### Data listing
[Start of Attachment]

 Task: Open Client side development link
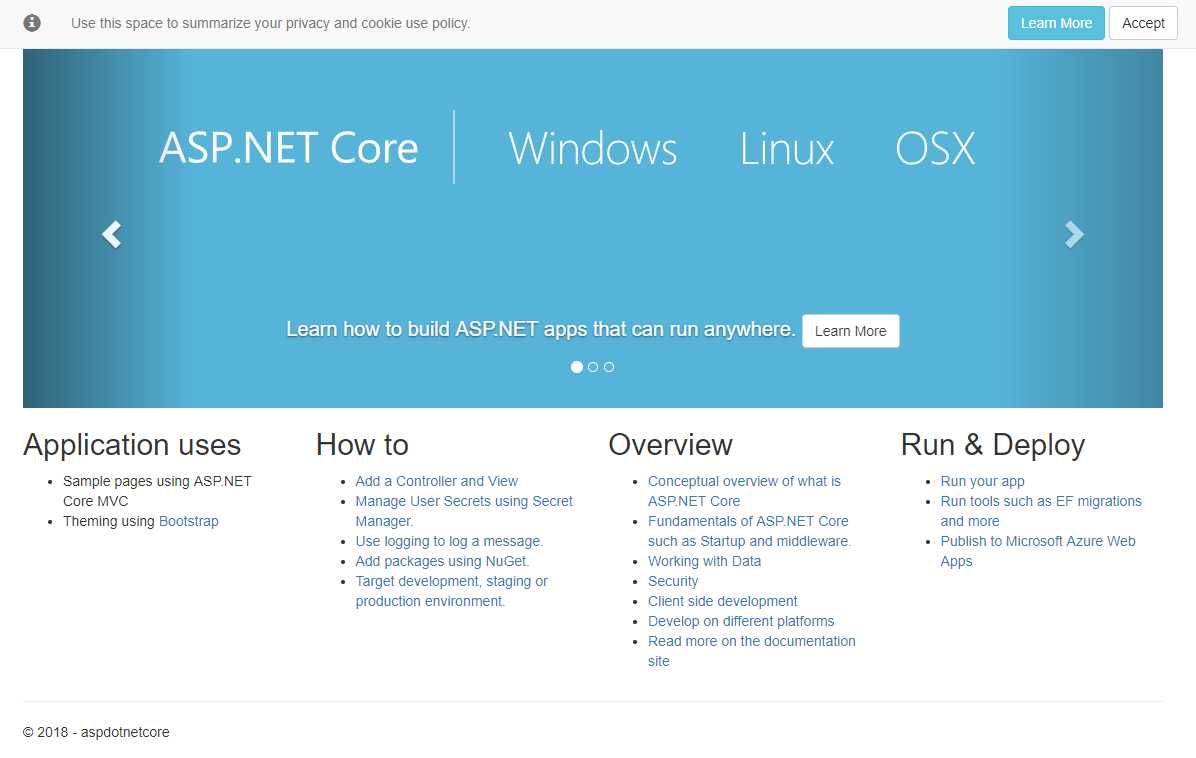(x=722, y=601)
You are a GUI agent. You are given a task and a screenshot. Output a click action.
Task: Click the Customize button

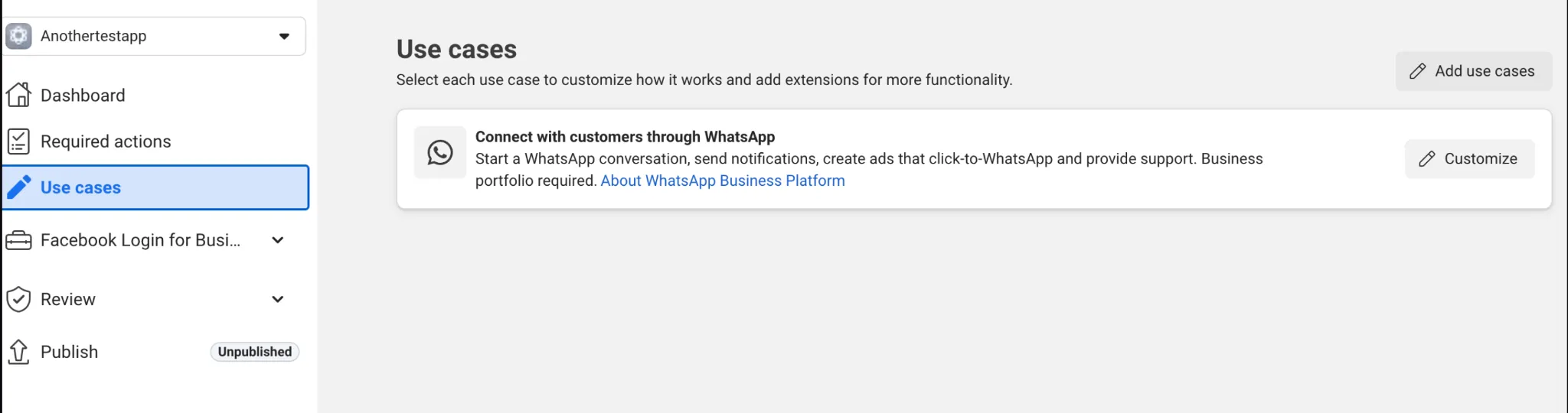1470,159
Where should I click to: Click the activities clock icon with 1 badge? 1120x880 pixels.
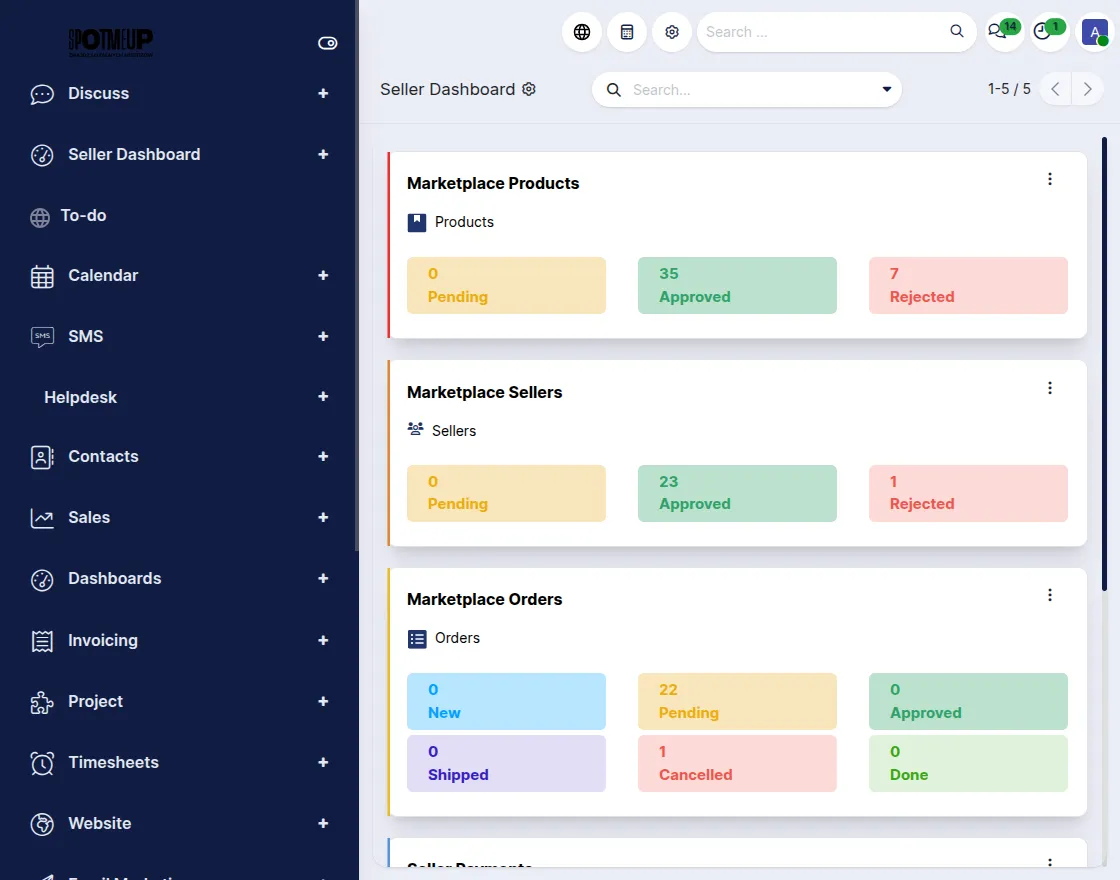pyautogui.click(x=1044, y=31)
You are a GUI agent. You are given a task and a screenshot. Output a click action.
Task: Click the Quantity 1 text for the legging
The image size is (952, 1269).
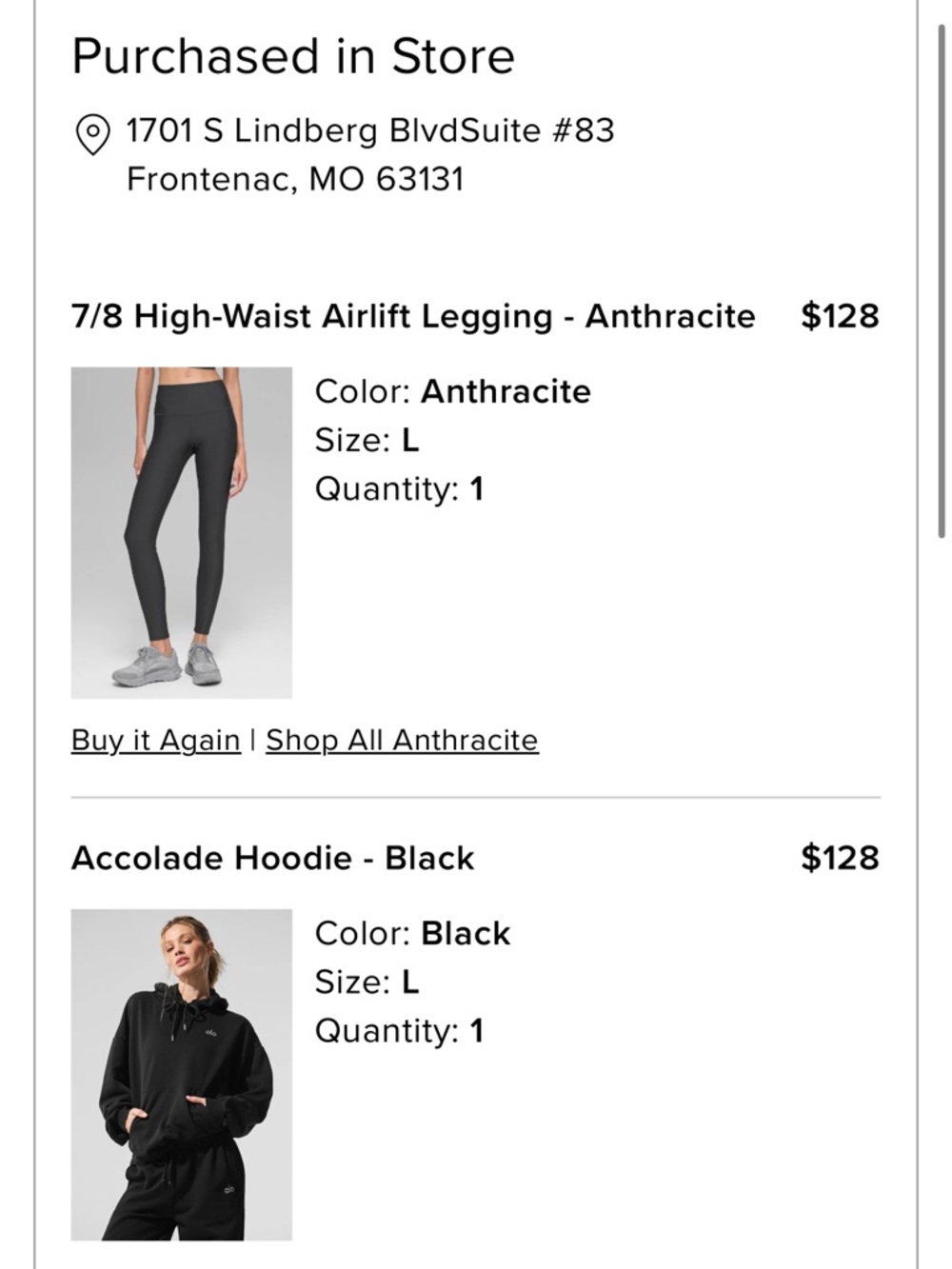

[End of Attachment]
[Start of Attachment]

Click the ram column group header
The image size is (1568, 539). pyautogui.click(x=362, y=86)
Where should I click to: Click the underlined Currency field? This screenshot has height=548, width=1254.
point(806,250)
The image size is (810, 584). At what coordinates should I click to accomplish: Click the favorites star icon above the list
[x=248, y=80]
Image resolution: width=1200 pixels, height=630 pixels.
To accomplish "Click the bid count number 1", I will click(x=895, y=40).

[End of Attachment]

### Work to complete
Repeat exactly the lines above from the one with "Task: Click the Quantity" up to and including the one with "The image size is (952, 1269).". No other line belongs in the reply.

### Solution for this task
Task: Click the Quantity 1 text for the legging
The image size is (952, 1269).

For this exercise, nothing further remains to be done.